**SOURCE PASSAGE**

= 1st Honinbo =

Go Tournament

The 1st Honinbo was the first ever professional Go tournament. Eight players competed for the title. The tournament utilized a makeshift league system where players would play four knockout rounds. At the end of each round, the winning player would receive six points. The runner-up would receive five, and the losing semi-finalists would have a playoff to decide who finished in third (four points) and fourth (three points). Players knocked out in the first round received one point.

White received 4.5 komi during the knockout rounds and players had 13 hours thinking time. Tamejiro Suzuki, however, was granted 16 hours thinking time because of his disdain for time limits. At the conclusion of the fourth knockout round, the two top players in the standings, Riichi Sekiyama and Shin Kato, played a six-game series to decide the winner. The initial series finished even at three games, but Sekiyama was given the title for having accumulated more points in the knockout rounds.

**GIVEN PROBLEM 1**
Answer these from the 1st Honinbo passage:
(a) How many points did players knocked out in the first round receive?
(b) How much thinking time was Tamejiro Suzuki granted?
(c) Which two players played the six-game series to decide the winner?

**DATA EXCERPTS**
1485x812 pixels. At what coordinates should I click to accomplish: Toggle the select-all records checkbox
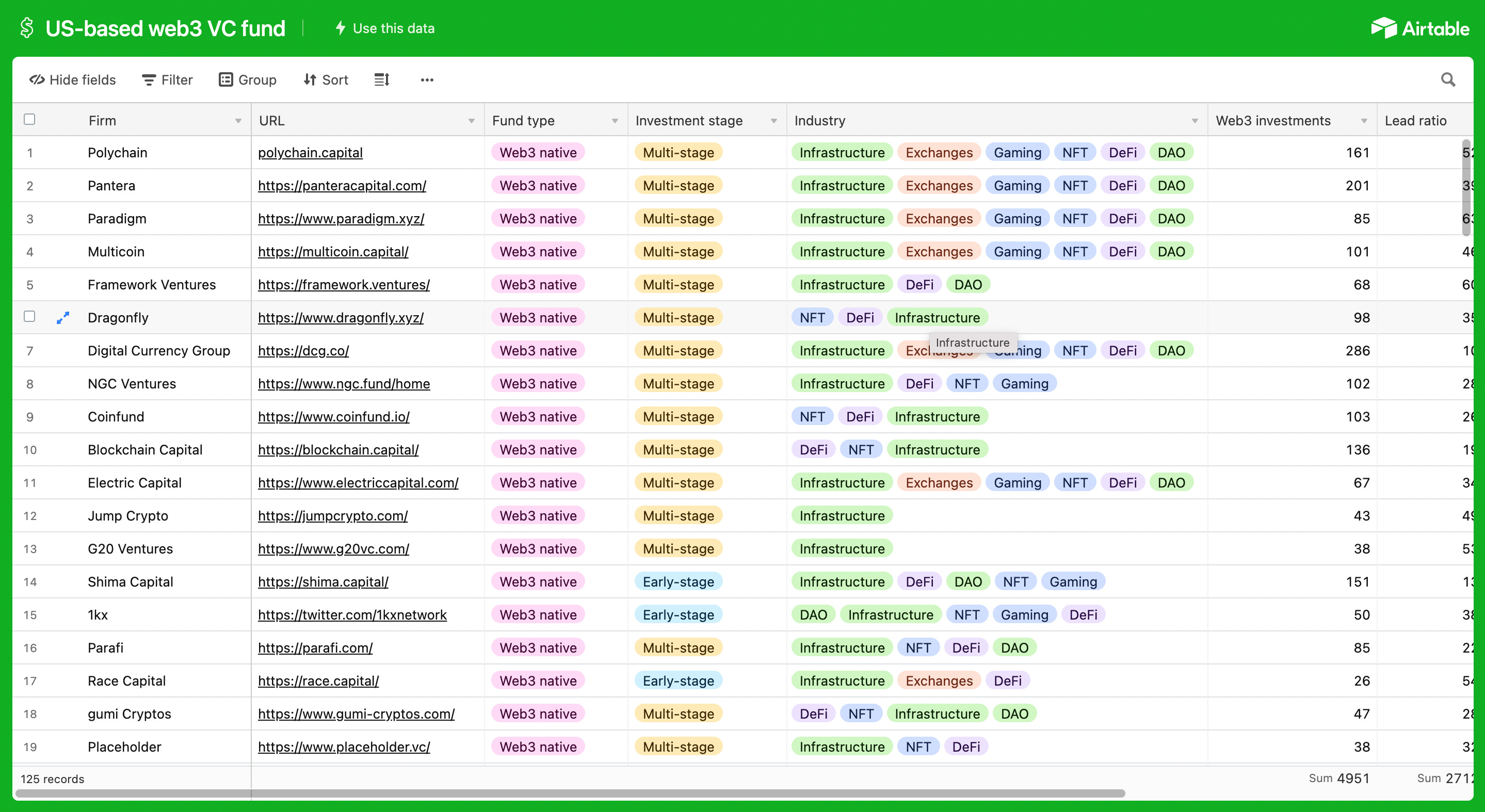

---

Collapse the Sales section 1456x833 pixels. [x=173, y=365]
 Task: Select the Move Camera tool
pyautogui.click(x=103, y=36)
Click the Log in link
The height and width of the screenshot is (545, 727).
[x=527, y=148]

---

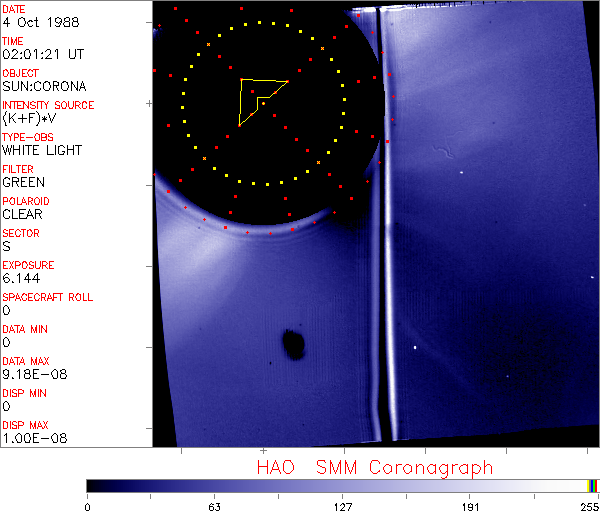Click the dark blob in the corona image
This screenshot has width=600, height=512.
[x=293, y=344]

**GIVEN PROBLEM 2**
From the rows above, return unchanged the part that opens with the line containing "Click the Log in link" and closes with the line containing "[x=527, y=148]", both lines included.

**FULL OUTPUT 1**
(a) One point.
(b) 16 hours.
(c) Riichi Sekiyama and Shin Kato.

**FULL OUTPUT 2**
Click the Log in link
The height and width of the screenshot is (545, 727).
[x=527, y=148]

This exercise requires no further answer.